▶ [WORK INSTRUCTION]
Which of the lines below hold "agent"? Please return each one.

▶ [GIVEN INFORMATION]
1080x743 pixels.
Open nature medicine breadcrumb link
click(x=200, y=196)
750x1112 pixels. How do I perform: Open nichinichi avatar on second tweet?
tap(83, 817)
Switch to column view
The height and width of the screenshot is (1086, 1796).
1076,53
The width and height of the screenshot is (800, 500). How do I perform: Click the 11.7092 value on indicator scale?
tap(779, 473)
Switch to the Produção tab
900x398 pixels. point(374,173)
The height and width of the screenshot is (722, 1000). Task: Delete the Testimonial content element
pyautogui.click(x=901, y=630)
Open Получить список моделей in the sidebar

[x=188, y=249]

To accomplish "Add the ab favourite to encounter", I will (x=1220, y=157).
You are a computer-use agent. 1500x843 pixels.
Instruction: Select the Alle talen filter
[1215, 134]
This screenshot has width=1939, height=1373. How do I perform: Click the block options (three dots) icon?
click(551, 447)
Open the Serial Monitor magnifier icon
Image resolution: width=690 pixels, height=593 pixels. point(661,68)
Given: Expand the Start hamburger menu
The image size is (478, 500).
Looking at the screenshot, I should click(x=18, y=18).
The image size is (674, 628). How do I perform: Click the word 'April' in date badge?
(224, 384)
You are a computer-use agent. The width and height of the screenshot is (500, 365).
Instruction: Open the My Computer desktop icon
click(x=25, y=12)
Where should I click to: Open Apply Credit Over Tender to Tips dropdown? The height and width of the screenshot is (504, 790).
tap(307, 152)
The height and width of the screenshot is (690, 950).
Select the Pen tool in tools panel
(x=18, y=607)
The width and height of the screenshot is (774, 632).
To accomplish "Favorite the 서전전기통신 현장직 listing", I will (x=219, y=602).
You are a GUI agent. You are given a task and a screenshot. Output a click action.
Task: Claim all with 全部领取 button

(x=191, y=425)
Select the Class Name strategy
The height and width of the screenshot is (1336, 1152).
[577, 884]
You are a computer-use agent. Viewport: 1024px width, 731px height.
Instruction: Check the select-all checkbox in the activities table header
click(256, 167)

▶ [PROBLEM SOLUTION]
You are a computer-use agent. 1500x843 pixels.
You are a computer-use agent. The width and height of the screenshot is (500, 365).
You are a GUI agent. You are given a task and a screenshot. Output a click action.
You are a computer-use agent. Viewport: 1024px width, 731px height.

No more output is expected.